> TEXT SEGMENT:
A letter from Butchertown residents to the city’s Air Pollution Control District illustrates concerns over hazardous chemical leakage at JBS Swift’s Story Avenue meat-processing plant, which today suffered a Level 2 hazmat-grade ammonia leak that has thus far hospitalized one, closed roads and prompted the city to advise nearby residents to stay indoors.
Composed by Washington Street residents Dr. David D. and Elizabeth Paige and sent to the APCD 10 days ago, the March 14 letter highlights concerns over Swift’s handling of toxic chemicals, its flagrant disavowal of industry best practices and violations of air quality standards:
We moved to our current address on East Washington Street (near Cabel) in May of 2009 from Rogers Street in Irish Hill. While on Rogers Street, the offensive odors emanating from the Swift plant were troublesome to the point that I filed a complaint with the city as usually with the arrival of a south wind came the stench of rendering.
In May of 2009, shortly after moving to Butchertown, I attended a neighborhood meeting at Hall’s Cafeteria at which the General Manager of the Swift plant was present. When I questioned him directly regarding the extent to which the rendering odors would be removed from the air after the installation of new “scrubbers,” he told me that “99%” of the odors would be eliminated. I was naively optimistic.
In the nearly two years since that meeting, I’ve noticed no difference in the rendering smell. Monday mornings are particularly bad as the air is absolutely pungent with the strong smell of chlorine and rendering. My observation is that the rendering smell is being emitted most of the time, with the possible exception of Sunday, and whether I smell it or not is dependent upon which way the wind is blowing.

> DATA SECTION:
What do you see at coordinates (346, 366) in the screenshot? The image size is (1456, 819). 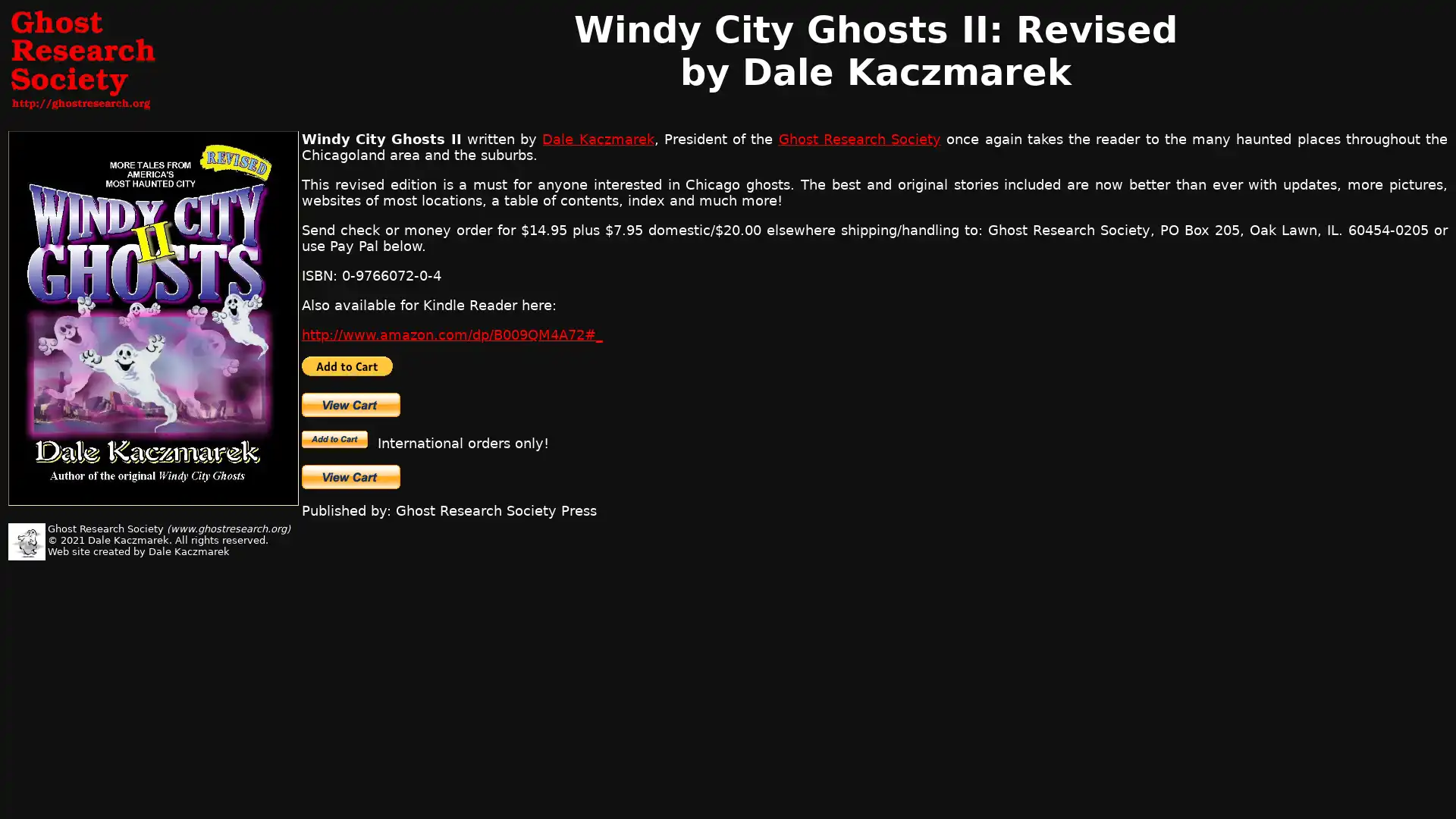 I see `PayPal - The safer, easier way to pay online!` at bounding box center [346, 366].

> REQUIRED TASKS:
1 > Reproduce the passage of the Swift plant article from "In May of 2009, shortly" to "wind is blowing.".
2 > Pick up the article about the Butchertown residents' letter on the Swift plant where it ends, and keep writing.

> ANSWERS BY ITEM NUMBER:
1 >
In May of 2009, shortly after moving to Butchertown, I attended a neighborhood meeting at Hall’s Cafeteria at which the General Manager of the Swift plant was present. When I questioned him directly regarding the extent to which the rendering odors would be removed from the air after the installation of new “scrubbers,” he told me that “99%” of the odors would be eliminated. I was naively optimistic.
In the nearly two years since that meeting, I’ve noticed no difference in the rendering smell. Monday mornings are particularly bad as the air is absolutely pungent with the strong smell of chlorine and rendering. My observation is that the rendering smell is being emitted most of the time, with the possible exception of Sunday, and whether I smell it or not is dependent upon which way the wind is blowing.

2 >
I feel that Swift and Company has repeatedly and intentionally misled those of us in the neighborhood about their attempts to eliminate the rendering odor. These difficulties also pique my concern about the degree to which our neighborhood is safe from a potential leak of harmful chemicals, such as the chlorine that I smell in the rendering odors. As Swift and Company has a documented history of not complying with applicable county laws, I believe my concern is neither trivial nor misplaced.
What is disconcerting about the problem surrounding the rendering odors at Swift in Butchertown is that this is commonplace problem in the slaughtering industry that is handled successfully by other slaughtering operations. An industry report from the National Agricultural Biosecurity Center Consortium written for the USDA states plainly that odor abatement in the rendering process can be reduced to levels below those detected by humans (p. 43). I find it galling that an operation doing several hundred million dollars a year in business in Butchertown refuses to clean our air.